> _Input material_
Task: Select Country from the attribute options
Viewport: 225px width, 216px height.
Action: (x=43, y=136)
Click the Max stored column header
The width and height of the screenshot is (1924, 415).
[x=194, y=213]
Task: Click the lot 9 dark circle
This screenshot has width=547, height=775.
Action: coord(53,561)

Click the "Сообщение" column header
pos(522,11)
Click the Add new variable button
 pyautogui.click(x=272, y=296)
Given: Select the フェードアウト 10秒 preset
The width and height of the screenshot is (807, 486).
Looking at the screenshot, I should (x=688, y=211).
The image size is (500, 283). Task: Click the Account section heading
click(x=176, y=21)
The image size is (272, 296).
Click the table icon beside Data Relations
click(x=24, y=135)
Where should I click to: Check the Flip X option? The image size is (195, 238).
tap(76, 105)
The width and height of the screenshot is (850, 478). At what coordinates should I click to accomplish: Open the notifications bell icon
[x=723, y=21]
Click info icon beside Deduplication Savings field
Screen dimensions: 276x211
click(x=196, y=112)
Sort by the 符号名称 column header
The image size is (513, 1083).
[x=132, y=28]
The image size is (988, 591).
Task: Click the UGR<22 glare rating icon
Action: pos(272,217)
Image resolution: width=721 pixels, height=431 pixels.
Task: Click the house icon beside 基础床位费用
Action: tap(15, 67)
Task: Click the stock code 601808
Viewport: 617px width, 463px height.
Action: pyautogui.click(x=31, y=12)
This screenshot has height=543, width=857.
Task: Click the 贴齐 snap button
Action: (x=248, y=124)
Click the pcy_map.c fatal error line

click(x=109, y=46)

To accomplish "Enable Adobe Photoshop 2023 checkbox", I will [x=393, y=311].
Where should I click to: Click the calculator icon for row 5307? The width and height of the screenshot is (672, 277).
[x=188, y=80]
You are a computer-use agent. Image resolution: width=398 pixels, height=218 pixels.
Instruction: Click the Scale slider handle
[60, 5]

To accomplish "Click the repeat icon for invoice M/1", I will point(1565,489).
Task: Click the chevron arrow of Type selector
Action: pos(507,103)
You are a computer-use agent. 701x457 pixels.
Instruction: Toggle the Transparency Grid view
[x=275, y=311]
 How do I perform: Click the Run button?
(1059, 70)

> _Description of the task_
Could you restate word for word the lines above from the one containing "The width and height of the screenshot is (850, 478)." through the one containing "Sort by the 符号名称 column header", both included, and nothing else?

> _Completed exercise_
The width and height of the screenshot is (850, 478). At what coordinates should I click to accomplish: Open the notifications bell icon
[x=723, y=21]
Click info icon beside Deduplication Savings field
Screen dimensions: 276x211
click(x=196, y=112)
Sort by the 符号名称 column header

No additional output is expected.